Reproduce every line in the listing that contains the word "from".

▶

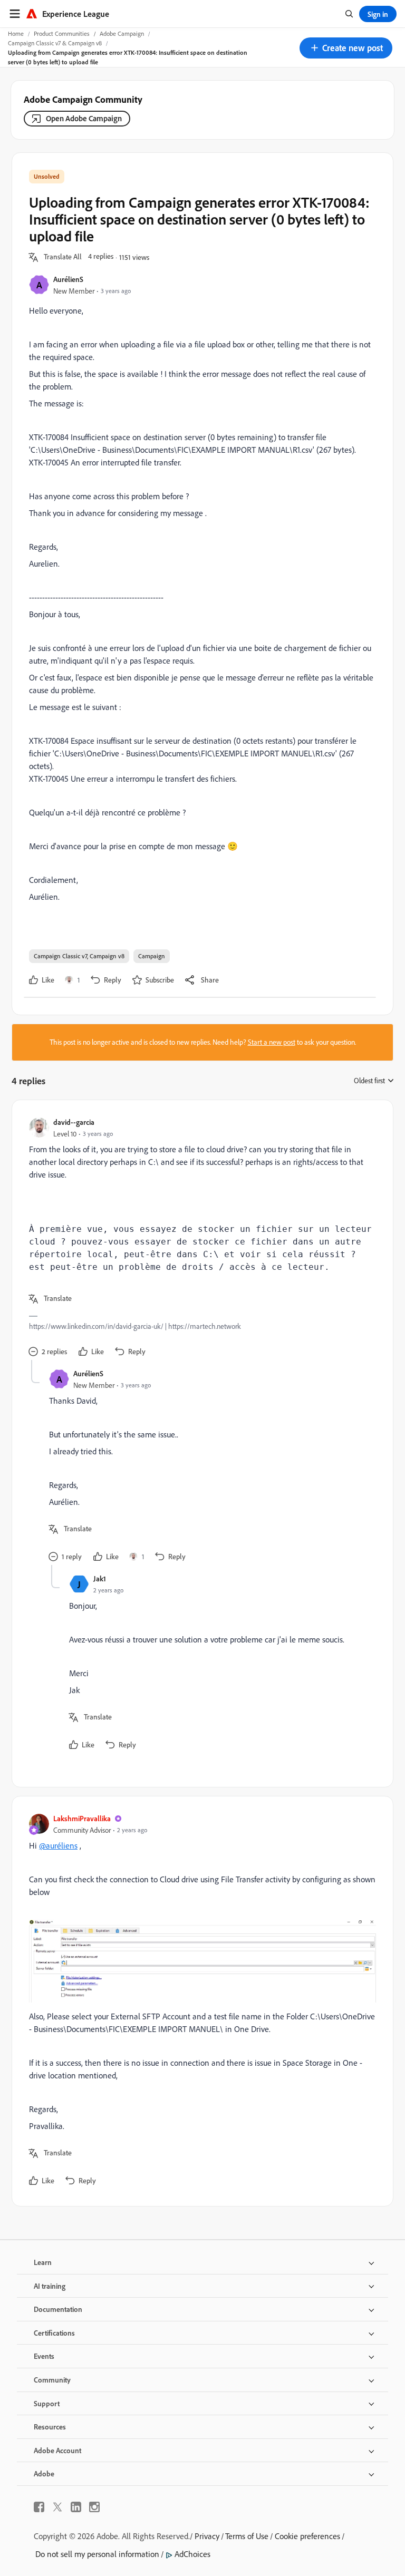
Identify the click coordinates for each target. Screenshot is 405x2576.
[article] (200, 1238)
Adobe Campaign (122, 33)
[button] (346, 48)
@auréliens (58, 1845)
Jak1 (99, 1578)
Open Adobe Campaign (84, 118)
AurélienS (68, 279)
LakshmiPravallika (82, 1818)
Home (16, 33)
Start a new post (271, 1042)
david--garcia (73, 1121)
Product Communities (62, 33)
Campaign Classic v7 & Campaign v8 (55, 43)
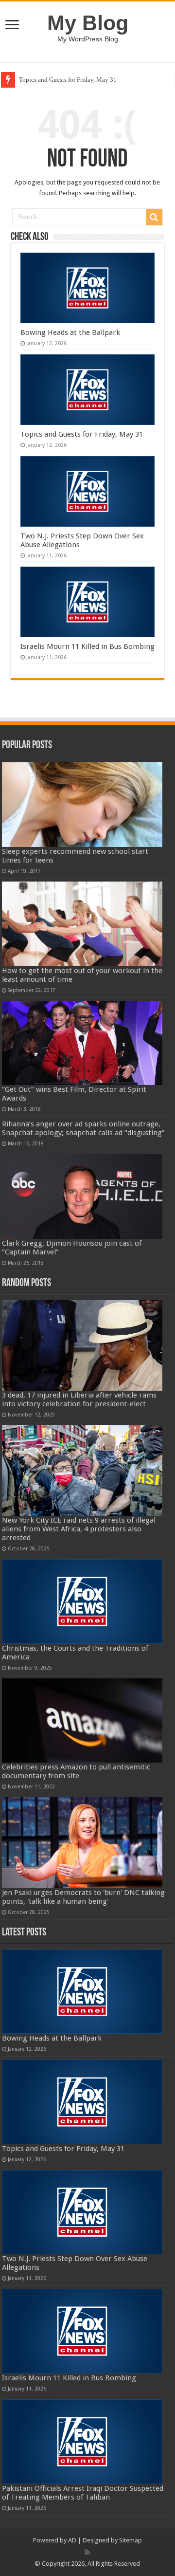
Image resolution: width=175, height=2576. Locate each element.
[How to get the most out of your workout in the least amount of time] (82, 924)
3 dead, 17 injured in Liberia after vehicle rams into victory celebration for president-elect (79, 1399)
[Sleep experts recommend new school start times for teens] (82, 804)
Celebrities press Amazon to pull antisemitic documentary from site (76, 1771)
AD (72, 2540)
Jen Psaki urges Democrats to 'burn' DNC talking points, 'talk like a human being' (83, 1897)
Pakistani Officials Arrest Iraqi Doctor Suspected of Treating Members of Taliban (82, 2493)
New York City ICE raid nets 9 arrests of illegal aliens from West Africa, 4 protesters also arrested (79, 1529)
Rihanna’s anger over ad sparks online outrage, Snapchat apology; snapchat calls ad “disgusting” (83, 1128)
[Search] (154, 217)
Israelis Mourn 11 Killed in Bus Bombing (87, 646)
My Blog (87, 23)
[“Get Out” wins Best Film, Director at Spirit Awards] (82, 1043)
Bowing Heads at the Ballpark (70, 332)
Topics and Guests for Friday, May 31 (68, 79)
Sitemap (130, 2540)
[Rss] (87, 2552)
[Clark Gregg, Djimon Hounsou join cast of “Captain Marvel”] (82, 1196)
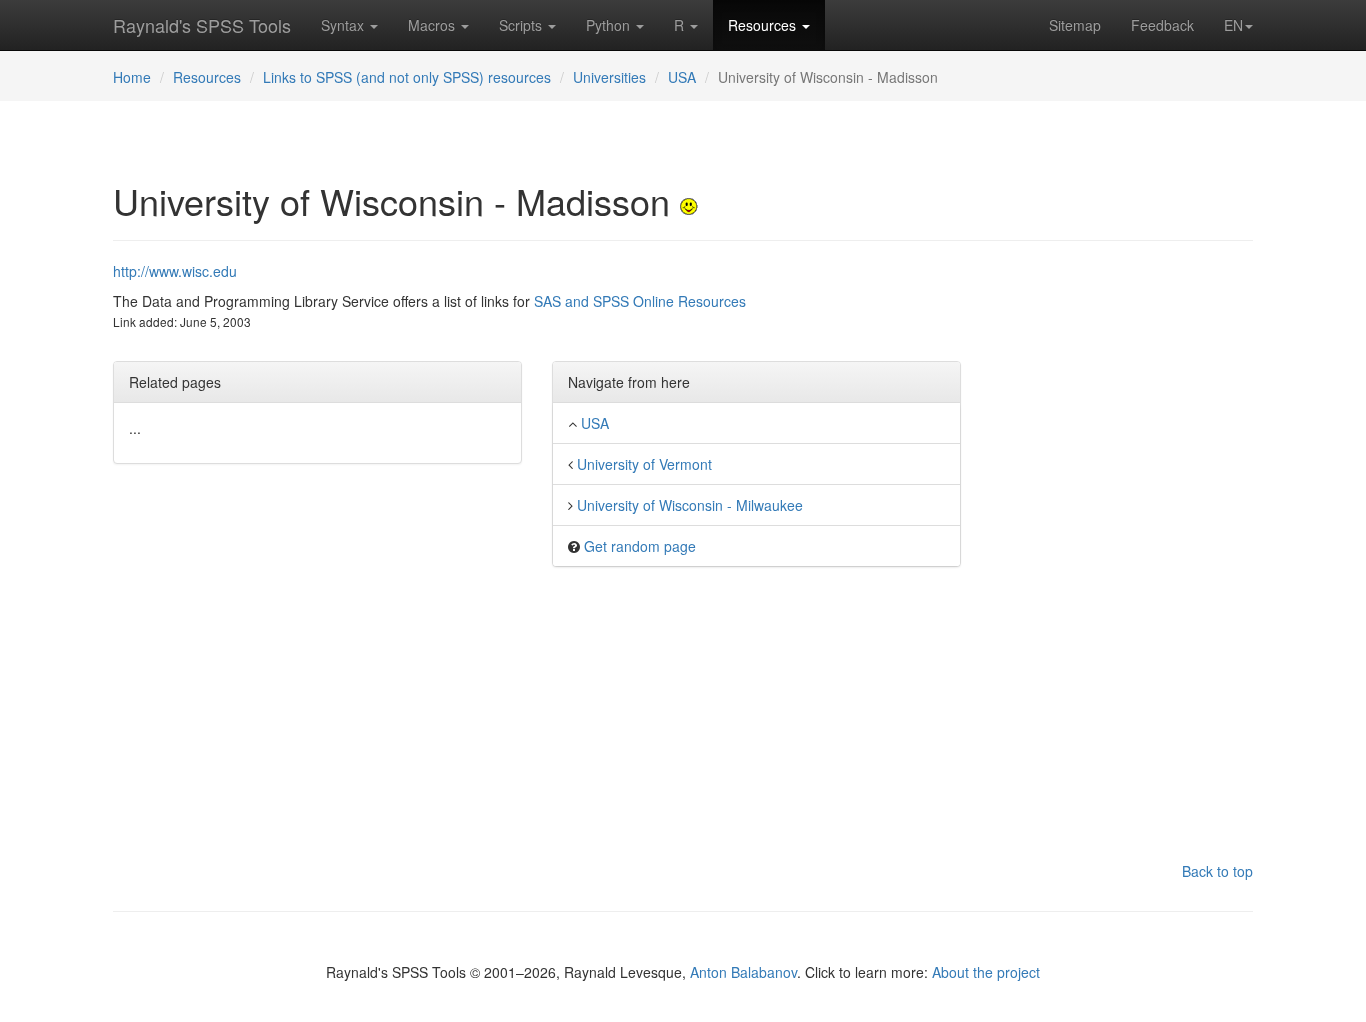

◀

■ **Output for this exercise**
Celebrities press Amazon to pull antisemitic documentary from site (76, 1771)
New York City ICE raid nets 9 arrests of illegal aliens from West Africa, 4 protesters also arrested (79, 1529)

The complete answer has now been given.